* _Problem_
From the line that contains "Konfigurieren (249, 2555)" to the last line of the records below, retype each line exactly; leave out everything else.

* _Data in this exercise_
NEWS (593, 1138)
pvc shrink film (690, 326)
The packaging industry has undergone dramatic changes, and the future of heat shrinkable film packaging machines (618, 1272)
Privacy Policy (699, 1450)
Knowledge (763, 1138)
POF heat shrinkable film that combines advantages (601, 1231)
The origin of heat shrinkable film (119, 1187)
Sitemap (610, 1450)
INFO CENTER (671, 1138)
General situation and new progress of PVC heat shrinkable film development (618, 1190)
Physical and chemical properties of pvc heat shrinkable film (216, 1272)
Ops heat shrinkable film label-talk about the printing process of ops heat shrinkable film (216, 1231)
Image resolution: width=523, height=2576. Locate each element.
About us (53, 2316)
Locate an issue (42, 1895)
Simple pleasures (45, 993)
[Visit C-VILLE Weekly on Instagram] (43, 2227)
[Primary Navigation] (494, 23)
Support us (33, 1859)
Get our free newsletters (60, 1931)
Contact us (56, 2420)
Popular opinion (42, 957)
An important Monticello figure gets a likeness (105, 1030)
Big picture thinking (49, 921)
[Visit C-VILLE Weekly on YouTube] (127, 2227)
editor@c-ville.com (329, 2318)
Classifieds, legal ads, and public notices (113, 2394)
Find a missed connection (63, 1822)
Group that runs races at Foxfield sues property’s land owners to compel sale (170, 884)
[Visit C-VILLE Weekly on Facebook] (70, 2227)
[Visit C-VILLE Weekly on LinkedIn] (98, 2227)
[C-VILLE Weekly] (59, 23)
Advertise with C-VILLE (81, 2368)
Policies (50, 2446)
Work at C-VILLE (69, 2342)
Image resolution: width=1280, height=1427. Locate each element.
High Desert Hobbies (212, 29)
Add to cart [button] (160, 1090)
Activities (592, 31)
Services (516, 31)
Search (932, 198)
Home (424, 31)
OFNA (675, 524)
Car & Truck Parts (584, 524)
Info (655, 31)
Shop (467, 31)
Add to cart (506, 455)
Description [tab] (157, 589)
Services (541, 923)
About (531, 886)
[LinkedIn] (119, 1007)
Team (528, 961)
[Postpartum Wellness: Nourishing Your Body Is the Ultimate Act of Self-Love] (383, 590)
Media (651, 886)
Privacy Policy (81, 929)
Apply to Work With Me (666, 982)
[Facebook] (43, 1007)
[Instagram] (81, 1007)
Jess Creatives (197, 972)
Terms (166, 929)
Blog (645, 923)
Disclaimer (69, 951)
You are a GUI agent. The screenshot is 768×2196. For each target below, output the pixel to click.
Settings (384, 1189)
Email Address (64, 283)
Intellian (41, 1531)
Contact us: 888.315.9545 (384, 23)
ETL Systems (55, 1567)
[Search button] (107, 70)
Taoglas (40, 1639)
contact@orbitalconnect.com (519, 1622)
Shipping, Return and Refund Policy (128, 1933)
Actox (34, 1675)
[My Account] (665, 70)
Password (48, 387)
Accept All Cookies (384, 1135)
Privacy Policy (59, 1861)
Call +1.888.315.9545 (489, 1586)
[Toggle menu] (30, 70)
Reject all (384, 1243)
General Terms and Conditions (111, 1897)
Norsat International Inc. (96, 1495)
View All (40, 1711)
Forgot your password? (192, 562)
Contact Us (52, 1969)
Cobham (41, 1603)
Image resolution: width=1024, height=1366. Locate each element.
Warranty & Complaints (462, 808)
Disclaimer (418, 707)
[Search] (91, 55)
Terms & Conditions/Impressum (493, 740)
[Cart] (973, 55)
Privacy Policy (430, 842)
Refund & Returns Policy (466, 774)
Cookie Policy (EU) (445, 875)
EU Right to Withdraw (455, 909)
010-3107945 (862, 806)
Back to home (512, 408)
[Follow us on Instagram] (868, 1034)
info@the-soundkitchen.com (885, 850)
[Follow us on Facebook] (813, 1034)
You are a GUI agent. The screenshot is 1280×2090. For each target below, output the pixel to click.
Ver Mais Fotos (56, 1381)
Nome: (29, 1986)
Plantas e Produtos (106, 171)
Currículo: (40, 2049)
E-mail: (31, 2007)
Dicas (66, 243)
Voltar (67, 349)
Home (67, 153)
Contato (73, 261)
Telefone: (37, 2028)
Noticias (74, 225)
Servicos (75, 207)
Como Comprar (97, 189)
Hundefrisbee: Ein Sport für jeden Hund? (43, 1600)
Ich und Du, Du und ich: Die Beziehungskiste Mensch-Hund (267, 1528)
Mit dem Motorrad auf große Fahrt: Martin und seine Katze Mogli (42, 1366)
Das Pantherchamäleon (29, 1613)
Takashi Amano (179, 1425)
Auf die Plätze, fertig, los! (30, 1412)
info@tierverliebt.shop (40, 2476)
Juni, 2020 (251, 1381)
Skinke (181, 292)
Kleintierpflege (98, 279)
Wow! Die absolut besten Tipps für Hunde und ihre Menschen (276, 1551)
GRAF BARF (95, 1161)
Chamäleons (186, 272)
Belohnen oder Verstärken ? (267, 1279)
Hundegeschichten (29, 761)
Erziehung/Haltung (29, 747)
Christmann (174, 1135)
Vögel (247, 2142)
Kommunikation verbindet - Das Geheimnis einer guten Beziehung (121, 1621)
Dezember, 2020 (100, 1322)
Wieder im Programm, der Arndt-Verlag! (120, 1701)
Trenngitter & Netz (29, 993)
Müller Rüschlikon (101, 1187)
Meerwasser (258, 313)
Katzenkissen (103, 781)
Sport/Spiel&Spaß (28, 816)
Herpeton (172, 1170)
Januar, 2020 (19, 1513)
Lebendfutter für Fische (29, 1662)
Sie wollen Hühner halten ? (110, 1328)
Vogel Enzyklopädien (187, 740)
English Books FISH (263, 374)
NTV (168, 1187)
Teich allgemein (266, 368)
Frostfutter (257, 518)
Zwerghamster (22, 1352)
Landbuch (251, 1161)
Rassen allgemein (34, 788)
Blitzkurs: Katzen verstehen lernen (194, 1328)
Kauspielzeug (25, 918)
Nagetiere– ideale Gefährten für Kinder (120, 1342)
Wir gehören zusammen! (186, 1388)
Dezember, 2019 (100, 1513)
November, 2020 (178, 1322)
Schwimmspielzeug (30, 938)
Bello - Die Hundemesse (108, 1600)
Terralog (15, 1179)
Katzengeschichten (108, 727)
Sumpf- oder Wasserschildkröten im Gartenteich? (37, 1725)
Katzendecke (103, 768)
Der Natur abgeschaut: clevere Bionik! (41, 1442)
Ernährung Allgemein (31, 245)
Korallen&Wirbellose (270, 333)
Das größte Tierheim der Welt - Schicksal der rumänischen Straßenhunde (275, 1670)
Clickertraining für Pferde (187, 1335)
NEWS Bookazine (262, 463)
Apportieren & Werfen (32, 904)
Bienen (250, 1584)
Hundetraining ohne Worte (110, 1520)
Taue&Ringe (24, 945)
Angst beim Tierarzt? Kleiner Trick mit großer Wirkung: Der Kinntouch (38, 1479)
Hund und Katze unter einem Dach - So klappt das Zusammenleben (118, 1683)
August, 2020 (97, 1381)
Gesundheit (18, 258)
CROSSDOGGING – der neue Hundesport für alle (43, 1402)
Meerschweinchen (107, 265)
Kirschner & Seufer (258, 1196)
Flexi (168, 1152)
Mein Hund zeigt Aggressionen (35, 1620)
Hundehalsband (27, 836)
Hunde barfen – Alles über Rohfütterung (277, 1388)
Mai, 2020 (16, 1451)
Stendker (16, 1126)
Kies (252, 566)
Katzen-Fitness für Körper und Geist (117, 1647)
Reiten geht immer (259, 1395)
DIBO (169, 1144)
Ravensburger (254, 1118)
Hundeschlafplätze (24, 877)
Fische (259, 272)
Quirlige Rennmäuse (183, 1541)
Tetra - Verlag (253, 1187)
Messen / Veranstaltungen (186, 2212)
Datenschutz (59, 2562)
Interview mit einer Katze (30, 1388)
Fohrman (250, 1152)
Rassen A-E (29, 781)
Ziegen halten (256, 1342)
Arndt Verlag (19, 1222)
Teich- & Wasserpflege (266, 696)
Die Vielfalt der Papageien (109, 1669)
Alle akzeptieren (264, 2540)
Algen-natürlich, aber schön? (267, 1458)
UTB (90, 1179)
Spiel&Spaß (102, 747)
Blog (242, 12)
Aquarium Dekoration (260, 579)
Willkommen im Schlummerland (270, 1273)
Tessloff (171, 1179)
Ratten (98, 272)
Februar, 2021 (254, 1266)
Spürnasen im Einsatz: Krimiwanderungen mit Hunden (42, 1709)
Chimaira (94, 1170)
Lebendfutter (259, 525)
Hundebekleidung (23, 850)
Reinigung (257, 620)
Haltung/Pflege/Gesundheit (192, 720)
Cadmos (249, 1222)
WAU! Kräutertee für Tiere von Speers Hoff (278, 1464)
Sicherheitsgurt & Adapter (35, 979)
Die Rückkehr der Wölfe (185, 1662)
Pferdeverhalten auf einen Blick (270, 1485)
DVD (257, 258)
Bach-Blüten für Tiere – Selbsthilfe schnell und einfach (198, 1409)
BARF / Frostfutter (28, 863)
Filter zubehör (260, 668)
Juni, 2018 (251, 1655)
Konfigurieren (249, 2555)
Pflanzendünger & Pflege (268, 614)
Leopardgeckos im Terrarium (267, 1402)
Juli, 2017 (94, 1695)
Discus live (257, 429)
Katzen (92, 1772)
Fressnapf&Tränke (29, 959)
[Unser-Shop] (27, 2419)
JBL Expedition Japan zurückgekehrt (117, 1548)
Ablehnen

* _Response for this exercise_
Konfigurieren (249, 2555)
Pflanzendünger & Pflege (268, 614)
Leopardgeckos im Terrarium (267, 1402)
Juli, 2017 (94, 1695)
Discus live (257, 429)
Katzen (92, 1772)
Fressnapf&Tränke (29, 959)
[Unser-Shop] (27, 2419)
JBL Expedition Japan zurückgekehrt (117, 1548)
Ablehnen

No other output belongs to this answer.